APPENDIX. Shanghai Cooperation Organisation
The Shanghai Cooperation Organisation was established in 2001 on the initiative of Russia and China and with the participation of Kazakhstan, Kyrgyzstan, Tajikistan and Uzbekistan. The organisation has its origins in the ‘Shanghai Five,’ which in the 1990s dealt, among other things, with border issues. In subsequent years, India and Pakistan joined the SCO and Iran (currently finalising its application for full membership), Afghanistan, Mongolia and Belarus (among others) participate as observers. The organisation’s dialogue partners include Turkey, Armenia, Azerbaijan, Cambodia, Sri Lanka, Egypt, Saudi Arabia and Qatar. Bahrain, Kuwait and Myanmar (among others) are applying for partner status. The basic premise of the SCO remains the creation of mechanisms to defuse potential tensions between member states (as demonstrated, for example, by the concurrent membership of India and Pakistan, despite them being in conflict with each other).

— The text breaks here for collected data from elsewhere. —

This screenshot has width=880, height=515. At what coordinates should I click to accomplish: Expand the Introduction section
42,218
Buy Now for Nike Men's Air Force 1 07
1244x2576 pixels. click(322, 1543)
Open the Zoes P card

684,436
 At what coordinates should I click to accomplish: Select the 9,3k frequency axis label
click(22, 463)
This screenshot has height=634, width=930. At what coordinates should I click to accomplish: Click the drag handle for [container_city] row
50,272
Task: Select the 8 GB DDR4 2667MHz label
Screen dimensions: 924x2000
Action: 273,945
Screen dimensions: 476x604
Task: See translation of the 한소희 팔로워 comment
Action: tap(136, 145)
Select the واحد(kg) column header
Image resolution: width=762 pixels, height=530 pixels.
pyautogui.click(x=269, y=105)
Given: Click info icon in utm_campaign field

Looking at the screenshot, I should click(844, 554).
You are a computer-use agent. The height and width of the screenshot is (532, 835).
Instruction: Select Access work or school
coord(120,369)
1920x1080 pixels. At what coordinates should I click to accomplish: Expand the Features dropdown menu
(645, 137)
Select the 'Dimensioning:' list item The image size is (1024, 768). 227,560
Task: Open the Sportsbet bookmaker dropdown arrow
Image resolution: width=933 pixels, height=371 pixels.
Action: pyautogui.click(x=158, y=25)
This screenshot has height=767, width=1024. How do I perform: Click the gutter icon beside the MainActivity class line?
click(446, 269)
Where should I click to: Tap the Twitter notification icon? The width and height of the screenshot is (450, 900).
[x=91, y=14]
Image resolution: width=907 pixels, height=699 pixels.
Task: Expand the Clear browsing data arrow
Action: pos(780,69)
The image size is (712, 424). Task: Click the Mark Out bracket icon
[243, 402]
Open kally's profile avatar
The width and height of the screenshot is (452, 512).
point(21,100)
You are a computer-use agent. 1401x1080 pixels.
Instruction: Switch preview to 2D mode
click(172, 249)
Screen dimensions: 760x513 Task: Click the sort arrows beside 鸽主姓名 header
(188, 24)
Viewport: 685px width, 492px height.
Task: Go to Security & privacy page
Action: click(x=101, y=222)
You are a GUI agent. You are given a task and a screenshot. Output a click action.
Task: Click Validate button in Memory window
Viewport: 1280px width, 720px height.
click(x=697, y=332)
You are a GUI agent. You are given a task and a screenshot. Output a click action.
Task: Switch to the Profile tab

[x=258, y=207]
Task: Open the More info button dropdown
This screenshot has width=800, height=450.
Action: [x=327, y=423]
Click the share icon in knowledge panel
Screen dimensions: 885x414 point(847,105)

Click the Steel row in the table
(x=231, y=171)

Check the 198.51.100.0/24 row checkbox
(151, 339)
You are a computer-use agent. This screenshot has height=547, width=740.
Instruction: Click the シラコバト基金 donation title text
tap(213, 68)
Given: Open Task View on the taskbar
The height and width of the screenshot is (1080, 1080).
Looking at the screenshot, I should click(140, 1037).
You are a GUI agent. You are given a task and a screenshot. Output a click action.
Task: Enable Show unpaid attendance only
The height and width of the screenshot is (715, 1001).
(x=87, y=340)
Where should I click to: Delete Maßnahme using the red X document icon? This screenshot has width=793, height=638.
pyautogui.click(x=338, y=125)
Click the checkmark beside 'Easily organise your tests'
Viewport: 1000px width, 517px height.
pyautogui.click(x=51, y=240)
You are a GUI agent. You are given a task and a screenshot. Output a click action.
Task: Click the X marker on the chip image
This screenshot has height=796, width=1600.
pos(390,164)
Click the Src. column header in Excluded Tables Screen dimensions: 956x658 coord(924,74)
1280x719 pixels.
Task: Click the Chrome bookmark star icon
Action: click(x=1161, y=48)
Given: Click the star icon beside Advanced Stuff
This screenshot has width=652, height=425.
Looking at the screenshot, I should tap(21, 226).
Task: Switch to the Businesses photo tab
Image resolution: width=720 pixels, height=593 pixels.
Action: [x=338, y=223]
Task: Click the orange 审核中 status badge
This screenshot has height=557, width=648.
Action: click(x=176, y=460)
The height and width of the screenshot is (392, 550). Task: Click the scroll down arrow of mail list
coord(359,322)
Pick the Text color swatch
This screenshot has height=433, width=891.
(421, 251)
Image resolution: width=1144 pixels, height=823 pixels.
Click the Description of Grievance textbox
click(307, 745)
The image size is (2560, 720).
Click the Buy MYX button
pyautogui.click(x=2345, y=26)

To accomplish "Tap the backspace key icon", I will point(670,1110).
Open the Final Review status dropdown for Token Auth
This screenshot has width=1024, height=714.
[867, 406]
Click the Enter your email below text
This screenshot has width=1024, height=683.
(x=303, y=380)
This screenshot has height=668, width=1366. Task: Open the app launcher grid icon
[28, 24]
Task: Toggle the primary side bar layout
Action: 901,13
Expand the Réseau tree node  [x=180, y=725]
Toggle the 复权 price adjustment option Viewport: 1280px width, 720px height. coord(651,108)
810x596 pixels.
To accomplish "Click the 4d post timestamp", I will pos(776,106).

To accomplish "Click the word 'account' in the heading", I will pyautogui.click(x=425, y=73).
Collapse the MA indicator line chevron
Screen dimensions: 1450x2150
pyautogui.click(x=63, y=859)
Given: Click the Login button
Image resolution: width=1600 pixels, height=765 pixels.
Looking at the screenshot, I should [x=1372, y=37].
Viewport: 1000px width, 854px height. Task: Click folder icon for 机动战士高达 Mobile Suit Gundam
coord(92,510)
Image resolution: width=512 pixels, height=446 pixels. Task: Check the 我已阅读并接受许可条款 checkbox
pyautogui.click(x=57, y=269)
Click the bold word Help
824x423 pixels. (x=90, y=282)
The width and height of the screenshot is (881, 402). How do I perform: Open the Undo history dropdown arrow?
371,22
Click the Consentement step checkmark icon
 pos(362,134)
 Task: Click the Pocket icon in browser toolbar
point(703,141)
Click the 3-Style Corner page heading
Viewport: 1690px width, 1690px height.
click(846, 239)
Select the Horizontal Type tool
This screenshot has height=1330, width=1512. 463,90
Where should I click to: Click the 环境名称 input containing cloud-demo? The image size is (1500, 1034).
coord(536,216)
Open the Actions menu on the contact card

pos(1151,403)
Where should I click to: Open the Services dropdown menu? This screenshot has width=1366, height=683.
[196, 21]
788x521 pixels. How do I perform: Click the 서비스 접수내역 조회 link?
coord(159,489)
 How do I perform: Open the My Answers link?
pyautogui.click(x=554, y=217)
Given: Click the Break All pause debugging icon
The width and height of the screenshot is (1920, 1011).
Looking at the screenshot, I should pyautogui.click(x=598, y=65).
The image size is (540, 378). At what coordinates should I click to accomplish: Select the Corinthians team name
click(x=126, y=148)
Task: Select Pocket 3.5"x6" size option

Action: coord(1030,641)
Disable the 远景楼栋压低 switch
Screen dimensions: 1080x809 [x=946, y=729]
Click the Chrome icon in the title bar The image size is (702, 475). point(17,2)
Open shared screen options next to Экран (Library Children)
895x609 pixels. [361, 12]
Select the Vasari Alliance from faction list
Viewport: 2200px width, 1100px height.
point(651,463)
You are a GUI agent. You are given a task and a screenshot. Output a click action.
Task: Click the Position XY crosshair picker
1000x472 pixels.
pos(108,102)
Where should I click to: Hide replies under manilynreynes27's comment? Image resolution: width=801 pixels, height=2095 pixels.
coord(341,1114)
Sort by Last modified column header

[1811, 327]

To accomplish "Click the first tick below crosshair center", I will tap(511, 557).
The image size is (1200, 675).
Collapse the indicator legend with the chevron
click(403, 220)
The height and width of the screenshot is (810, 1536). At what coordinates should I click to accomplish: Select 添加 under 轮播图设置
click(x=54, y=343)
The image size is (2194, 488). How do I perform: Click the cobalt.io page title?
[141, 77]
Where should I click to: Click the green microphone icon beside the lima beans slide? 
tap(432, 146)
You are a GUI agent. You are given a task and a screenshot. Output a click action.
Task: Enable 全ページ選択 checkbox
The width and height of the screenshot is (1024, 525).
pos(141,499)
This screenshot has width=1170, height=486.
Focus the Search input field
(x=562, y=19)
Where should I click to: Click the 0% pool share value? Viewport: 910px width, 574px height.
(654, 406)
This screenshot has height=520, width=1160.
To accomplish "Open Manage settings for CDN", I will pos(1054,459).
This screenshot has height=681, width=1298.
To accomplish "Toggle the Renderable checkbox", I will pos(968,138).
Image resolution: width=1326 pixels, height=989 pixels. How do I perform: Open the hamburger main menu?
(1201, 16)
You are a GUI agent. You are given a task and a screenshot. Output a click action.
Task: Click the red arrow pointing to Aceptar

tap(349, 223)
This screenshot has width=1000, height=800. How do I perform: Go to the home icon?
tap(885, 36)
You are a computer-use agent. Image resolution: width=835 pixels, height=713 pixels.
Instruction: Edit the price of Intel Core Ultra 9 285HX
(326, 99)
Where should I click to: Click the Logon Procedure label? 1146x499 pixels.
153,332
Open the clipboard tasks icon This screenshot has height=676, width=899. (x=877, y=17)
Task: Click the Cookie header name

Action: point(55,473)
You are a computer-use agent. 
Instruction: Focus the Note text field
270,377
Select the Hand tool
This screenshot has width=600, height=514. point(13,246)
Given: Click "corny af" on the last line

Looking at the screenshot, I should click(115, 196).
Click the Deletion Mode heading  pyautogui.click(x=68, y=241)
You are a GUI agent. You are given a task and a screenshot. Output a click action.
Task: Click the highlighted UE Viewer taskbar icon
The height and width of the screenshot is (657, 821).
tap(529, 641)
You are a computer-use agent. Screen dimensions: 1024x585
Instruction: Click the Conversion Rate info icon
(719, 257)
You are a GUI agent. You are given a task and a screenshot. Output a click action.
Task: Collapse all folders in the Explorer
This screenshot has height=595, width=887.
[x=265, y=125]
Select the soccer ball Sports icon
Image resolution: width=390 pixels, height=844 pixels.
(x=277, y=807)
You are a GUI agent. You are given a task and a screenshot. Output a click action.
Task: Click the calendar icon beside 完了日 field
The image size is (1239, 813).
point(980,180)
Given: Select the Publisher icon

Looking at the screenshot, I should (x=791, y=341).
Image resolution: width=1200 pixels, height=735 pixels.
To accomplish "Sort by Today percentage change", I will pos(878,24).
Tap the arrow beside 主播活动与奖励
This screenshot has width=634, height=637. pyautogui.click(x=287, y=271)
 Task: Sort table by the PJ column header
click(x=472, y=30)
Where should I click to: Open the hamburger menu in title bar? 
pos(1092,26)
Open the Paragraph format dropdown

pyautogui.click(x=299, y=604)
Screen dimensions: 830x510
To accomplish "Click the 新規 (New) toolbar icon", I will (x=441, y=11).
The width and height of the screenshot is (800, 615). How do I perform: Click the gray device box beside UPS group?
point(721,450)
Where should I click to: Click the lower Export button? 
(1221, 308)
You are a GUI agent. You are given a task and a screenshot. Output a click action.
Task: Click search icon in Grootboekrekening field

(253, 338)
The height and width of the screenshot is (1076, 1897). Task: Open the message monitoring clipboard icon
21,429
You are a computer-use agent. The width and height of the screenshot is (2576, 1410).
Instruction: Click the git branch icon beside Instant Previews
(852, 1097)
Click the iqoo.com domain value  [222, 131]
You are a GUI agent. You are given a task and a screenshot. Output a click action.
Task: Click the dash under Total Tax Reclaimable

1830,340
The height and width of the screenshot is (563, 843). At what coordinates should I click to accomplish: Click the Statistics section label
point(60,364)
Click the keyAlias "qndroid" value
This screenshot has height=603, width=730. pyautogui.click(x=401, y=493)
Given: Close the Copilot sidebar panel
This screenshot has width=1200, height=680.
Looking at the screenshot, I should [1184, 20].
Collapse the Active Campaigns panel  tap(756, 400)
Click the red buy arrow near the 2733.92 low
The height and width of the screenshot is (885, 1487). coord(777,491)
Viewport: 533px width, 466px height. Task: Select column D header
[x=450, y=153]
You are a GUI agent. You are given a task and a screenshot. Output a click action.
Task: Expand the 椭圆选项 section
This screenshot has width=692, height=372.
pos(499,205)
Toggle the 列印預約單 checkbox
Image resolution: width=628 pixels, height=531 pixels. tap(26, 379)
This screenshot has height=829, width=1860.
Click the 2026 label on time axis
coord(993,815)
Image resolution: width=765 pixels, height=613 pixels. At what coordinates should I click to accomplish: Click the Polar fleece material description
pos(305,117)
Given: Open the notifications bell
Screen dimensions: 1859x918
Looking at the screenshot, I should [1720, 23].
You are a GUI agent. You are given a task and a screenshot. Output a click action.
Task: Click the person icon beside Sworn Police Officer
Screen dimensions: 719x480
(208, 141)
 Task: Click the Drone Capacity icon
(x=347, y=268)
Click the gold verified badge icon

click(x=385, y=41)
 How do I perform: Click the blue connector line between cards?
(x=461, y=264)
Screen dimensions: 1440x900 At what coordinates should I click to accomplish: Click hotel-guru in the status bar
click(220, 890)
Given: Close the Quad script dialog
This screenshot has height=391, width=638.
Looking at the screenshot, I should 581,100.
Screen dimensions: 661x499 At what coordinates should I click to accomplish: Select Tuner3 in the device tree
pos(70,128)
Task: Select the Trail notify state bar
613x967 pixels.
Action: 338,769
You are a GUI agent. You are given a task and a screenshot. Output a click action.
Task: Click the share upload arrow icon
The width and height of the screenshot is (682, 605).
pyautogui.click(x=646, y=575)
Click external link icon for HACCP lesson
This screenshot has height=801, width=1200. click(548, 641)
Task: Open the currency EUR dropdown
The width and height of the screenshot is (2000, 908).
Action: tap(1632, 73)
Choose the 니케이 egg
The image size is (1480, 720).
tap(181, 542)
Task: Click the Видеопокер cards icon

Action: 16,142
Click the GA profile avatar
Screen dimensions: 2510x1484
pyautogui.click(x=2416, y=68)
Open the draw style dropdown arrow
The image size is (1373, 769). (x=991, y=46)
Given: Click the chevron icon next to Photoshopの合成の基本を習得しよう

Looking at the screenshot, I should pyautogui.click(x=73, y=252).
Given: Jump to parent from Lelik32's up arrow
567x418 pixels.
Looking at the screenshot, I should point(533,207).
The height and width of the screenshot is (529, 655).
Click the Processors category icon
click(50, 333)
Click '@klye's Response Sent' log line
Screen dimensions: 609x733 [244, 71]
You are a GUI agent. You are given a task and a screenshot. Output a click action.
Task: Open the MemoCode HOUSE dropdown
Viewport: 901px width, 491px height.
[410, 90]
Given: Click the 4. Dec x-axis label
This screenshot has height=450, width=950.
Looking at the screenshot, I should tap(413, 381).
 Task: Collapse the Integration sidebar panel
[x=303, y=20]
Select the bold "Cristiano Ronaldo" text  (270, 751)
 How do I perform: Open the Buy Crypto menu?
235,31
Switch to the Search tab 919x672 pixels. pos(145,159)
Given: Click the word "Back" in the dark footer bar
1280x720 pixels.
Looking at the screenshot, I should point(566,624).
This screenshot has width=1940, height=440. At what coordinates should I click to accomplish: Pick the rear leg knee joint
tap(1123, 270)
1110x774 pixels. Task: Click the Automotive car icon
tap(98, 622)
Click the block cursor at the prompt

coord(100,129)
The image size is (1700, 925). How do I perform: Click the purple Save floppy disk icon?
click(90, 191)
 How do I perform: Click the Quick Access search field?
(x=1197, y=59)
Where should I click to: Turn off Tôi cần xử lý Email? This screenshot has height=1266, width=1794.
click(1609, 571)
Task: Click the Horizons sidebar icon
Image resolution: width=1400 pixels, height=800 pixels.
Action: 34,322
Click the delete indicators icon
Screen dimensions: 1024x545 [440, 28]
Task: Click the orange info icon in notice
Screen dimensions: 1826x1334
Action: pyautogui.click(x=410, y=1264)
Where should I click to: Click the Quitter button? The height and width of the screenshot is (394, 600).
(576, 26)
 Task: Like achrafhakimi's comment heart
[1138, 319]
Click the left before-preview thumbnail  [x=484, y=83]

The programme basis of the SCO is the joint fight against the “three evils”: terrorism, separatism and radicalism, all of which symbolise cross-border threats for the original founders of the SCO. Its practical dimensions include the Regional Anti-Terrorist Structure (since 2001) and joint exercises. Despite the distance of the SCO from the US/West in regional politics and numerous attempts by Russia, the organisation has not succeeded in developing an openly anti-Western character. Over the years of the evolution of the SCO – primarily because of Beijing’s actions – the organisation has become increasingly concerned with stimulating economic cooperation (especially in the communications and transport dimensions). With its obvious limitations due to the divergences between the states, the organisation remains an important forum for dialogue and for defusing tensions in Eurasia. It also plays a key role in channelling disagreements between Russia and China in relations with the Central Asian region, while at the same time being one of the pillars of cooperation between the two states.